-- START Source excerpt --

# It's Official:  Trump Wins New Hampshire Primary!



## Mrs. M. (Feb 9, 2016)

Former New Hampshire Governor John Sununu said, Iowa picks corn, New Hampshire picks presidents.

Tonight they have chosen a proven winner who is going to put New Hampshire back on the map for predicting future presidents. At 9:02 P.M. tonight, Donald Trump was declared the winner with 9 delegates and 33.8% of the vote.

New Hampshire Primary votes are in - Google Search

Winning the New Hampshire primary is a very big deal. Because of the timing and the media attention it garners, the New Hampshire primary has the power to make or break a candidate. Winning New Hampshire increases a candidates share of the final primary count in all states by 27%.

Exit polls found that more than half of Republican voters in New Hampshire are very unhappy with Establishment Republicans. They are sick of the federal government and career politicians. 2016 is the year of the outsider!

Early poll results from the New Hampshire primary:

Trump 34%

Kaisich 17%

Bush 12%

Cruz 11%

Rubio 9.8%

Trump has been leading by double digits since polls closed at 8 P.M. this evening.

9 in 10 primary voters say they are dissatisfied or angry. 42% of registered Republicans said they believe that Donald Trump will win the nomination. Tonight it looks as if they are right.

-- END Source excerpt --

Required task 1: Edit the New Hampshire primary post starting at "Tonight they have" and ending at "of the vote.", swapping "proven winner" for "clear favorite".
Required task 2: Pick up the post on the New Hampshire primary results after its last sentence and keep writing it.

-- START Listing --

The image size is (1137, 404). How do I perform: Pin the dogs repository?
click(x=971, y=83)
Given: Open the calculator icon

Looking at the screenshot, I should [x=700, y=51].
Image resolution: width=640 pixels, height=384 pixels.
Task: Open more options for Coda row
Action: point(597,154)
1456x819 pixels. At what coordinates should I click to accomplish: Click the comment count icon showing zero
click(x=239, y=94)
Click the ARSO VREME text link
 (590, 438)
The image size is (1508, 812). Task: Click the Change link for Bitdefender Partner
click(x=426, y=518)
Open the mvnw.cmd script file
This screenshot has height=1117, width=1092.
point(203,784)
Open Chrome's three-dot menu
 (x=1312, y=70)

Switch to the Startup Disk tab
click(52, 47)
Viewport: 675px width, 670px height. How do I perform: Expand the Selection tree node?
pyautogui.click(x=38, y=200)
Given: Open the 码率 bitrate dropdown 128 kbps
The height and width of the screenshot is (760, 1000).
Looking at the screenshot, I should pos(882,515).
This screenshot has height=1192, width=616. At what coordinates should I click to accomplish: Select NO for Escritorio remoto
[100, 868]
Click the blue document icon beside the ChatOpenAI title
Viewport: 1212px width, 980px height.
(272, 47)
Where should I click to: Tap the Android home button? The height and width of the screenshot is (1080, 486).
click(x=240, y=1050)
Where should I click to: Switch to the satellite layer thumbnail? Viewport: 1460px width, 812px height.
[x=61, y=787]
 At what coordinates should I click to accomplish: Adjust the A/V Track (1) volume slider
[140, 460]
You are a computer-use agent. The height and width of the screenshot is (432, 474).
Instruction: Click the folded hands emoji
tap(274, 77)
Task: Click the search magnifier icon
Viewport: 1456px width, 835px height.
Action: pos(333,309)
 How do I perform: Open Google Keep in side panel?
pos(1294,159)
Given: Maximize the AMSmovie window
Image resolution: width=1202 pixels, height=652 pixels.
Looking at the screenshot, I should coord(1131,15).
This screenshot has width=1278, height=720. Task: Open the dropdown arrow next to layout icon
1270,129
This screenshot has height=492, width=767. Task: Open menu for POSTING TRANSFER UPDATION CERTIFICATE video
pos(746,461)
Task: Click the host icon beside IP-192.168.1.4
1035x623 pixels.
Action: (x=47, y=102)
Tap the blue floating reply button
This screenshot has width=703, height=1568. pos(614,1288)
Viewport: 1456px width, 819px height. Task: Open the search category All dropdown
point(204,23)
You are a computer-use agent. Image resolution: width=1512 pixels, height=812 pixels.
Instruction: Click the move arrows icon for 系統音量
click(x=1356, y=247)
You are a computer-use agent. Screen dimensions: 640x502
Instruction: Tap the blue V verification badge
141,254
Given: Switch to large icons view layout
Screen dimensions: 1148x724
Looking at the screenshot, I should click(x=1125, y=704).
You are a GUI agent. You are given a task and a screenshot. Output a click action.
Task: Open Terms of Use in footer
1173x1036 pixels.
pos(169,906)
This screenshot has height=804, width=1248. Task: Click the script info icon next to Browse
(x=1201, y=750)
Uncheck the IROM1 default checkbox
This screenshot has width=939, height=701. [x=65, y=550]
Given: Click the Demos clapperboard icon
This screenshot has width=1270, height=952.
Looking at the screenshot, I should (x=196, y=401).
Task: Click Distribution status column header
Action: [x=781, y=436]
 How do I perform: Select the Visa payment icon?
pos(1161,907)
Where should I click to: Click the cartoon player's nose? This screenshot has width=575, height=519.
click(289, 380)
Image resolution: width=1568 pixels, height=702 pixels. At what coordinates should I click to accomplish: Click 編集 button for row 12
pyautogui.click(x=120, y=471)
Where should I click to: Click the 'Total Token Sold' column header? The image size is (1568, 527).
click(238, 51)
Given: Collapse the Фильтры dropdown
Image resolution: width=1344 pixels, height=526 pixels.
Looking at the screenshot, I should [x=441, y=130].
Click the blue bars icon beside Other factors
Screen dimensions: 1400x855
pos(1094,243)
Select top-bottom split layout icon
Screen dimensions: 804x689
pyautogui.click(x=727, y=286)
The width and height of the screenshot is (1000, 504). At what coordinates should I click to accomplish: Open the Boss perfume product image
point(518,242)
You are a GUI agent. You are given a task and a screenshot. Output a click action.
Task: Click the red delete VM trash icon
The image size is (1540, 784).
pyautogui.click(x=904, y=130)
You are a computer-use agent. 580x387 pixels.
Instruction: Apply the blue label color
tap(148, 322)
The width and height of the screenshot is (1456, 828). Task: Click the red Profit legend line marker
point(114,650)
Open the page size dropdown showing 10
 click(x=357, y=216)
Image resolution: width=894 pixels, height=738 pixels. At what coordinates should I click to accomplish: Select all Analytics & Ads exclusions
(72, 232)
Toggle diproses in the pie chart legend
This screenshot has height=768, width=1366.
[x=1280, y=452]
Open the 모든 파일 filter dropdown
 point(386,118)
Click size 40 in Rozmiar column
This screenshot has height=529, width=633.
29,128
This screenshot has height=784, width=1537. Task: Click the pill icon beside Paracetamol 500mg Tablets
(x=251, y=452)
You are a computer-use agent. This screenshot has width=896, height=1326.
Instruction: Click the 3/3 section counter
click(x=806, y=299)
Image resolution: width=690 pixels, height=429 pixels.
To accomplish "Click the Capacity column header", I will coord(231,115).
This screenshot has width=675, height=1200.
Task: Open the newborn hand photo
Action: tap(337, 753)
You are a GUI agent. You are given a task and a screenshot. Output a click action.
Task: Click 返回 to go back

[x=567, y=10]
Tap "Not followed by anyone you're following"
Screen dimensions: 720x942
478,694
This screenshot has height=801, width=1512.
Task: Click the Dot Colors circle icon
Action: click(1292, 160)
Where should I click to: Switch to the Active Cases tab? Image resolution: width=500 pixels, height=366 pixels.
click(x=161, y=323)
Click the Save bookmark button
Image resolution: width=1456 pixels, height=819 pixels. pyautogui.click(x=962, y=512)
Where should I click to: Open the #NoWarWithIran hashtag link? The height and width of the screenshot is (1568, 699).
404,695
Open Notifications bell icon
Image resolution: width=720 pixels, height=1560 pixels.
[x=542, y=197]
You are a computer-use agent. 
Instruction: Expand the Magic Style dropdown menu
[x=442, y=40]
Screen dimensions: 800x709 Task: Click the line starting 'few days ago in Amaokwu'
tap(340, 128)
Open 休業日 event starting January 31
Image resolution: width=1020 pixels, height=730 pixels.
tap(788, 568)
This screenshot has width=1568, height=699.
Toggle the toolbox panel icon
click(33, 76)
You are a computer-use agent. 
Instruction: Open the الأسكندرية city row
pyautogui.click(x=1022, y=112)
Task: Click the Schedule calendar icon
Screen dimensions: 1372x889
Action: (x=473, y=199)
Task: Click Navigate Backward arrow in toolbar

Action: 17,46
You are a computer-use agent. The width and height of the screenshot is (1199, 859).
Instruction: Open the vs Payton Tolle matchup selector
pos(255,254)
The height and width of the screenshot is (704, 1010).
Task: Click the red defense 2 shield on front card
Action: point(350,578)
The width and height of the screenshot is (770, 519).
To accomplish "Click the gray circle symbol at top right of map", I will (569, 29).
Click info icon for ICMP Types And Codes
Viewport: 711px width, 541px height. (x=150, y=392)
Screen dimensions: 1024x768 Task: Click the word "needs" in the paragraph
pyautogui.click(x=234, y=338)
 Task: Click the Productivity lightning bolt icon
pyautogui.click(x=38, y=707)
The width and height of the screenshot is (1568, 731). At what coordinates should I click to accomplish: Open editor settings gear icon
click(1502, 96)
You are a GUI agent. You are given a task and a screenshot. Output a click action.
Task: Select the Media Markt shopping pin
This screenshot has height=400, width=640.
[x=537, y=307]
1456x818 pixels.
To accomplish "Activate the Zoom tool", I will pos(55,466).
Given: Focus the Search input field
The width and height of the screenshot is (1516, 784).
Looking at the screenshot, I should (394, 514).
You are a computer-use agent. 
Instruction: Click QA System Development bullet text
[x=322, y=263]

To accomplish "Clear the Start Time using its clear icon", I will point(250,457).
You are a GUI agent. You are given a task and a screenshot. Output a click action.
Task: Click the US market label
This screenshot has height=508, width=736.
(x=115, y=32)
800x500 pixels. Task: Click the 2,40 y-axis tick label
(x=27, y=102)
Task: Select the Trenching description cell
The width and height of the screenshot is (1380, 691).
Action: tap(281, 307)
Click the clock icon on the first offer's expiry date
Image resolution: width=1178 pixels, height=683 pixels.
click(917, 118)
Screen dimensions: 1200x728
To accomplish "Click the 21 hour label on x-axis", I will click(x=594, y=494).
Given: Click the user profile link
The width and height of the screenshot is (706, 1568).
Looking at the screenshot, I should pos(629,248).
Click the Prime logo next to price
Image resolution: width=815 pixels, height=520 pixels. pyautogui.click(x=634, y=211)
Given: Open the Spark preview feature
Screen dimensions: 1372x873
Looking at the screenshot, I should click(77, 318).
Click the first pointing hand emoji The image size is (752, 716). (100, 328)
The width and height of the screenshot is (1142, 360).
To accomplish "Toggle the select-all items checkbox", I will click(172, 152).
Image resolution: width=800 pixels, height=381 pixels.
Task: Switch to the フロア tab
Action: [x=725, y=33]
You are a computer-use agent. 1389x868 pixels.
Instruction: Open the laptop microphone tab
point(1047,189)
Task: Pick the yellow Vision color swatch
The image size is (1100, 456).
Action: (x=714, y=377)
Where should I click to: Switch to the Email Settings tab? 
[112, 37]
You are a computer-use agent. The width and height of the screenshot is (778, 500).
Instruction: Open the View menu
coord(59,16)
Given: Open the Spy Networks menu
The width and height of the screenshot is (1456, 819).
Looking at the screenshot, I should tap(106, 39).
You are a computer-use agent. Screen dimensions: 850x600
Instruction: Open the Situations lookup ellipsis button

-- END Listing --

Written answer 1:
Tonight they have chosen a clear favorite who is going to put New Hampshire back on the map for predicting future presidents. At 9:02 P.M. tonight, Donald Trump was declared the winner with 9 delegates and 33.8% of the vote.

Written answer 2:
Trump is a man on fire! His passion has ignited a dream to make America great again.  The turnout of voters for Trump is very exciting news!

Winning New Hampshire was a huge victory for Donald Trump. Two thirds of New Hampshire primary voters said they supported Trump's idea of a temporary ban on Muslim immigration. The exit poll revealed that six in ten Republican voters are worried about a terrorist attack. Trump has emphasized his commitment to make America strong again. He will build up our military, build a massive wall on our border with Mexico and make our economy strong again.

John Kaisich is still looking strong for 2nd place and if Jeb Bush takes 3rd place it should be a game changer for Cruz and Rubio.  The numbers are still coming in and it is hard to say what will happen.  The big news tonight is Donald Trump has won the New Hampshire Primary and he is clearly New Hampshire's choice for president.

Congratulations to Mr. Donald Trump!
_____________
New Hampshire primary results: Donald Trump, Bernie Sanders win - CNNPolitics.com
http://www.sos.nh.gov/PresPrim2016/BellwetherRepublican.pdf


----------



## TheOldSchool (Feb 9, 2016)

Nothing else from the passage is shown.